Identification of mechanisms defining resistance and susceptibility of Camellia plants to necrotrophic petal blight disease : a thesis presented in partial fulfilment of the requirements for the degree of Doctor of Philosophy in Plant Biology at Massey University, Manawatū, New Zealand
Species in the genus Camellia, which includes the tea crops, oil-producers and
valuable ornamental plants, have economic and cultural significance for many countries.
The fungus Ciborinia camelliae causes petal blight disease of Camellia plants, which has a
short initial asymptomatic phase and results in rapid necrosis and fall of blooms. Ciborinia
camelliae is a necrotrophic pathogen of the family Sclerotiniaceae, which also includes two
broad-host range necrotrophic pathogens, Botrytis cinerea and Sclerotinia sclerotiorum.
Previously it was shown that some Camellia plants, such as Camellia lutchuensis, are naturally
resistant to petal blight. In order to find molecular mechanisms underpinning this
resistance, a genome-wide analysis of gene expression in C. lutchuensis petals was conducted.
The analysis revealed a fast modulation of host transcriptional activity in response to C.
camelliae ascospores. Interaction network analysis of fungus-responsive genes showed that
petal blight resistance includes increased expression of important plant defence pathways,
such as WRKY33-MPK3, phenylpropanoid and jasmonate biosynthesis. A much-delayed
activation of the same pathways was observed in the susceptible Camellia cultivar, Camellia
‘Nicky Crisp’ (Camellia japonica x Camellia pitardii var. pitardii), suggesting that failure to
activate early defence enables C. camelliae to invade and cause tissue necrosis. Early artificial
induction of defence pathways using methyl jasmonate reduced the rate of petal blight in
susceptible ‘Nicky Crisp’ plants, further verifying the role of a rapid defence activation in
petal-blight resistance. Overall, transcriptomic and functional analysis of the Camellia spp.-
C. camelliae interaction demonstrated that the same plant defence pathways contribute to
both resistance and susceptibility against this necrotrophic pathogen, depending on the
timing of their activation.
To further understand the molecular mechanisms of petal blight resistance, the role
of the phenylpropanoid pathway, identified as a key feature in the transcriptome study
above, was investigated in more detail. This pathway produces various metabolites,
including phenolic acids, aldehydes, and alcohols, which have numerous physiological
functions and also participate in the production of flavonoids and lignin. Resistant C.

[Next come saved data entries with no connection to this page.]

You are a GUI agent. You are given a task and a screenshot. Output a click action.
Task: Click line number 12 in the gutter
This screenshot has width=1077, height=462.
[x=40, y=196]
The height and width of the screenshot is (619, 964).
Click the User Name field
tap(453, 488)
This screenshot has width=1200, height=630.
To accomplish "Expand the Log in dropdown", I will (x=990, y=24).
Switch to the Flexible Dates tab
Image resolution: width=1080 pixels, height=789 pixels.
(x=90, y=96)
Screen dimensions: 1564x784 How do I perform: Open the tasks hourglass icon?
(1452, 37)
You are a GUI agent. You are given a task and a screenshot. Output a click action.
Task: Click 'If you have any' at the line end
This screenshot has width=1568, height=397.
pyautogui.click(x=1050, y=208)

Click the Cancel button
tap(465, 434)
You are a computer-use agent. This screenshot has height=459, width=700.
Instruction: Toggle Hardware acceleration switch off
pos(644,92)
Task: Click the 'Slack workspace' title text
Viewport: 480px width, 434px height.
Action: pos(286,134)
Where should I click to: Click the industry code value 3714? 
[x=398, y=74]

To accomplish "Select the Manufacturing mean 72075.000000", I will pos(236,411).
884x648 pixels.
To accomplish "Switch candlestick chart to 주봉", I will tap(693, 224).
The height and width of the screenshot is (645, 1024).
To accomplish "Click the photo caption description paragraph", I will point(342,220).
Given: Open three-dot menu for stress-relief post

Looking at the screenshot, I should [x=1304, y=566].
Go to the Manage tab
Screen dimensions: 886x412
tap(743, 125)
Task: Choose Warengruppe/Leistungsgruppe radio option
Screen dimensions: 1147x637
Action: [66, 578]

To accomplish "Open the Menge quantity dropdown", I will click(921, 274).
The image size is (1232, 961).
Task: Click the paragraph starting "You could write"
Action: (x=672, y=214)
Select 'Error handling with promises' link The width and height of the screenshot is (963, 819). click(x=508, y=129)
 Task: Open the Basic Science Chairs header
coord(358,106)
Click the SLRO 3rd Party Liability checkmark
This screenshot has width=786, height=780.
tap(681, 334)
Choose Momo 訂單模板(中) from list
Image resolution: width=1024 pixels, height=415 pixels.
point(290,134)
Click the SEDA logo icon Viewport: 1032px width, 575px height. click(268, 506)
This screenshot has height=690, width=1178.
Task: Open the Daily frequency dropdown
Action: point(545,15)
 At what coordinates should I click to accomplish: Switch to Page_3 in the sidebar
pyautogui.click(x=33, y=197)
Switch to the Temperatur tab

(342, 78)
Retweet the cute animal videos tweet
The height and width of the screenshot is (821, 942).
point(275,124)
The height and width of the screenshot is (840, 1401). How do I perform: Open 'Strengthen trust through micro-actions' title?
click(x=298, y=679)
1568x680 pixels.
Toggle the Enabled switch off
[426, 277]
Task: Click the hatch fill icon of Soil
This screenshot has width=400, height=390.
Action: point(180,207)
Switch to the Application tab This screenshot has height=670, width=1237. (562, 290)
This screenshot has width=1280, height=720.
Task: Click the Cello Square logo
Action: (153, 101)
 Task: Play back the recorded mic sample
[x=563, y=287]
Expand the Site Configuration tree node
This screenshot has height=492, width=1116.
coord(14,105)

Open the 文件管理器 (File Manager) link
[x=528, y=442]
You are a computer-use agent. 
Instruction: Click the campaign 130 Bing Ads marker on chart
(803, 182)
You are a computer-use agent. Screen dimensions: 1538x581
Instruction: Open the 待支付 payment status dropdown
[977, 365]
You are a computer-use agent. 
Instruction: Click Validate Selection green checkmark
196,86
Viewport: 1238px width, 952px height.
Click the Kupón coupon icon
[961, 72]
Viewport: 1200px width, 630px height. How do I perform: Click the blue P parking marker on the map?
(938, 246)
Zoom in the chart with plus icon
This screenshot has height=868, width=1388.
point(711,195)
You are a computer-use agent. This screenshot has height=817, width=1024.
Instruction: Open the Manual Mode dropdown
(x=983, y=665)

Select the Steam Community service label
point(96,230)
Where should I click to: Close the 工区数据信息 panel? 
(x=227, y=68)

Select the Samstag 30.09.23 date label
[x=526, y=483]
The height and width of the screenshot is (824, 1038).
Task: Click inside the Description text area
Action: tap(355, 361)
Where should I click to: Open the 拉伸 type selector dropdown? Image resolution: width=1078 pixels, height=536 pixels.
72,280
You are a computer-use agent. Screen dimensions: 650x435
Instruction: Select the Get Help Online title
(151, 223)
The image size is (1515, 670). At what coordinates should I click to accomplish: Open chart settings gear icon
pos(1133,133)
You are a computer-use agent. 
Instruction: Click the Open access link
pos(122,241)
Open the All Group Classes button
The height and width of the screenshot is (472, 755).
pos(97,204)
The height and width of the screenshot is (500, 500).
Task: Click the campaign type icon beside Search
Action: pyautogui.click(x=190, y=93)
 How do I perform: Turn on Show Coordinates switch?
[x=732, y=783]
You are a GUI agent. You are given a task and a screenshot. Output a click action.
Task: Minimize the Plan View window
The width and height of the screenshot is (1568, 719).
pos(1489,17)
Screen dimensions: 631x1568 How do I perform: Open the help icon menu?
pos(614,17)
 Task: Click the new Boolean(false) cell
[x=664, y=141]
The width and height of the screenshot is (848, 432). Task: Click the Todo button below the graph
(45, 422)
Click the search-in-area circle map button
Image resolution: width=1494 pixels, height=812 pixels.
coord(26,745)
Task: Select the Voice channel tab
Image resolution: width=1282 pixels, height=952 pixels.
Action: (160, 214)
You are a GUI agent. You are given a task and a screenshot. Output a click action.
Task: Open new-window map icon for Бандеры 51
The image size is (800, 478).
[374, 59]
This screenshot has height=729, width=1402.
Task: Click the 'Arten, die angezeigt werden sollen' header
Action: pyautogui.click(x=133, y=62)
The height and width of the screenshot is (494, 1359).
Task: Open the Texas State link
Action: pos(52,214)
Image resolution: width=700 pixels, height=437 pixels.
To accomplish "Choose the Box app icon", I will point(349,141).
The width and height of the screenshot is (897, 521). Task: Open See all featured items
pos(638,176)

lutchuensis was shown to rapidly activate the expression of core phenylpropanoid genes after
treatment with C. camelliae ascospores. LC-MS-based quantification of phenylpropanoid
compounds demonstrated that within the first 6 h of the infection, resistant plants had
already accumulated coumaric, ferulic and sinapic acids, while at 24 hpi, concentrations of
coumaraldehyde, sinapaldehyde, and caffeyalcohol were significantly increased. Thus, I
further hypothesized that the compounds produced by the phenylpropanoid pathway may
have fungistatic activity. Indeed, all tested phenylpropanoids inhibited the growth of C.
camelliae in agar plates with different efficacy. Moreover, the application of
phenylpropanoid compounds, including ferulic and coumaric acids, fully prevented the
formation of petal blight lesions on susceptible Camellia ‘Nicky Crisp’ petals. Taken
together, it can be concluded that the phenylpropanoid pathway may contribute to the early
defence against the petal blight via the rapid production of fungistatic compounds.
Ultimately, these compounds could be used to develop natural antifungal sprays to protect
susceptible Camellia flowers.
The analysis of the C. camelliae secretome using LC-MS/MS detection of proteins
showed that the pathogen produces a large number of carbohydrate-active enzymes in
liquid culture and plant petals. Injection of these proteins induced necrosis not only in
susceptible Camellia petals but also in petals of the resistant species and leaves of non-host
Nicotiana benthamiana. It was proposed that these enzymes can contribute to the virulence of
the pathogen by inducing cell death and facilitating necrosis propagation. Thus, the early
defence responses of resistant Camellia plants may possibly stop the development of C. camelliae before it starts releasing carbohydrate-active enzymes during the necrotrophic step
of the infection.
Overall, the results of this research further expand our understanding of plant-
necrotroph interactions, suggesting that the timing of plant immune responses may be a
crucial factor defining the outcome of the necrotrophic infection.